The drawback to this type of system is that the most convenient location for the computer might be in a potentially hostile and highly controlled area. In addition, integration of the results from all facility acquisition stations would be difficult given the large number of independent stations.

An alternate approach is possible within a facility that has a Local Area Network (LAN, e.g. a coaxial or fiber optic cable) that connects each of the acquisition stations.
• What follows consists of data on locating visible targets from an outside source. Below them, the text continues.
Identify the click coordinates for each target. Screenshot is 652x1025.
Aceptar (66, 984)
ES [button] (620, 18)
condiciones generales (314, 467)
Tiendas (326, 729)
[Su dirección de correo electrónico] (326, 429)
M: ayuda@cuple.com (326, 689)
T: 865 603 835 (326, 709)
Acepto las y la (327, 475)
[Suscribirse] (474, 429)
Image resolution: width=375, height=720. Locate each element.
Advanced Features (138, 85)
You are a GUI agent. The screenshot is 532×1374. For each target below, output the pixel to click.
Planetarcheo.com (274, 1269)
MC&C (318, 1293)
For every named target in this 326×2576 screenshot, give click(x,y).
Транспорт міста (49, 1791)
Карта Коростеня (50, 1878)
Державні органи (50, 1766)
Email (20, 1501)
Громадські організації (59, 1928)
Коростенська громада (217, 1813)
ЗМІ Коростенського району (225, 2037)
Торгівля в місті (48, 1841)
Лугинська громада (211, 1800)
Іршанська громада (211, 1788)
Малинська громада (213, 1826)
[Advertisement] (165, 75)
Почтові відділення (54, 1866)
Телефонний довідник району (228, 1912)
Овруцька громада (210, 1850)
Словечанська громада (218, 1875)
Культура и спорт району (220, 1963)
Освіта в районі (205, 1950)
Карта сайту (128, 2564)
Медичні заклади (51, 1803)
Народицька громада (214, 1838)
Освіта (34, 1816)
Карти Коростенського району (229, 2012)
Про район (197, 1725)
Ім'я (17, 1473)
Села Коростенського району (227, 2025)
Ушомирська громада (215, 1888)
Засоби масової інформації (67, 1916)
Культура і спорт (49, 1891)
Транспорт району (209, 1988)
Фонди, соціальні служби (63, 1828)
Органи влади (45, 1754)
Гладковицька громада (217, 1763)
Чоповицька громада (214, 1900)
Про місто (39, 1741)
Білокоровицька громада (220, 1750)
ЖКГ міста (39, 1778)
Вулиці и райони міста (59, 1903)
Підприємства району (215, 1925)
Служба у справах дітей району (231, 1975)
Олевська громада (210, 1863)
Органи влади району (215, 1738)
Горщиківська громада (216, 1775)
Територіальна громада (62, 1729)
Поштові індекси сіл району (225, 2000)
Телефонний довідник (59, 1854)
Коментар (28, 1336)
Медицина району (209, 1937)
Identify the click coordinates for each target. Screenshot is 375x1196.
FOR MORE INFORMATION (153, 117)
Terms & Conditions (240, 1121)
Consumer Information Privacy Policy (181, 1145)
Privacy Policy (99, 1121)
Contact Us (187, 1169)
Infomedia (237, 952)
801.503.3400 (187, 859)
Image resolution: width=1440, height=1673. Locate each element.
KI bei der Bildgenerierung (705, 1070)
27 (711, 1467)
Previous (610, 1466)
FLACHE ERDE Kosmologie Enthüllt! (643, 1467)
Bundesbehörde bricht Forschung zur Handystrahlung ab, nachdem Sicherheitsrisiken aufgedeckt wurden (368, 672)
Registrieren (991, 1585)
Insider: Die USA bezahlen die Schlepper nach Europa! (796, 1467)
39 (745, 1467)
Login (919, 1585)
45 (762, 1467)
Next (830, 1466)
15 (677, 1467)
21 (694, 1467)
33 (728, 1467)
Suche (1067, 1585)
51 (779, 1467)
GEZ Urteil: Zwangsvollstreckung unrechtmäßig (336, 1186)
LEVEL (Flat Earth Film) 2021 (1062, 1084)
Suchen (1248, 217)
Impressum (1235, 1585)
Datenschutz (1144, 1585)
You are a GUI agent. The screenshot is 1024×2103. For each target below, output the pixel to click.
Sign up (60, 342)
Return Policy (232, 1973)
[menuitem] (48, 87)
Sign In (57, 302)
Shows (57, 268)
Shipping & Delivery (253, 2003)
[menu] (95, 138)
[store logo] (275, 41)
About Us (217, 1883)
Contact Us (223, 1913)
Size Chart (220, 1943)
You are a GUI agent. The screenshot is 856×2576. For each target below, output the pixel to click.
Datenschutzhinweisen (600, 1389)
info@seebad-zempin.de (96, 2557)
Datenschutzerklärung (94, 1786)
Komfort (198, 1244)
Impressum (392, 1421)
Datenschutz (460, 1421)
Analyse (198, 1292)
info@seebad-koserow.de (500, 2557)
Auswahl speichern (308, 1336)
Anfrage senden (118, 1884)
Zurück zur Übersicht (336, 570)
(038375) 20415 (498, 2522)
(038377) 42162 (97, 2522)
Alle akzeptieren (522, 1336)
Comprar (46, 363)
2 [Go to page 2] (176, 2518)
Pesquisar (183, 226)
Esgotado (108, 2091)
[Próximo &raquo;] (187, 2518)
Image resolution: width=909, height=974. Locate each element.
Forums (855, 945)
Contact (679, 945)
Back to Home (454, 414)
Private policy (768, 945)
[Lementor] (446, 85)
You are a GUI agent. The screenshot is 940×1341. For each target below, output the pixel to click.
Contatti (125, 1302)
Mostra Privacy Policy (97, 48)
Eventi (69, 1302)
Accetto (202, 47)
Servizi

Consider for example the system shown in Figure 1, which has four different acquisition stations. A LAN cable connects each of the individual acquisition stations. At a different, and possibly remote, location we have a host computer. With this type of system, each acquisition station will contain a computer which is responsible only for data acquisition. Each computer (one at each station) would send the raw data to a common host computer, which implies that a user logged on to the host will have access to all of the facility's safeguards data. This type of system also lends itself well to real-time analysis of raw data and real-time generation of system alarms. It allows the inspector to quickly assess the state of all of the facility's safeguards components during the inspector's infrequent visits.

Just such a system has been designed for the Euratom Safeguards Directorate. The system consists of major subcomponents for:

• Passive neutron/gamma measurement devices.
• Data Acquisition Subsystem (DAS) for combining and buffering neutron, gamma and sensor data.
• A host computer for analysis, record keeping and reporting.

The operation of each subsystem is discussed in the application note.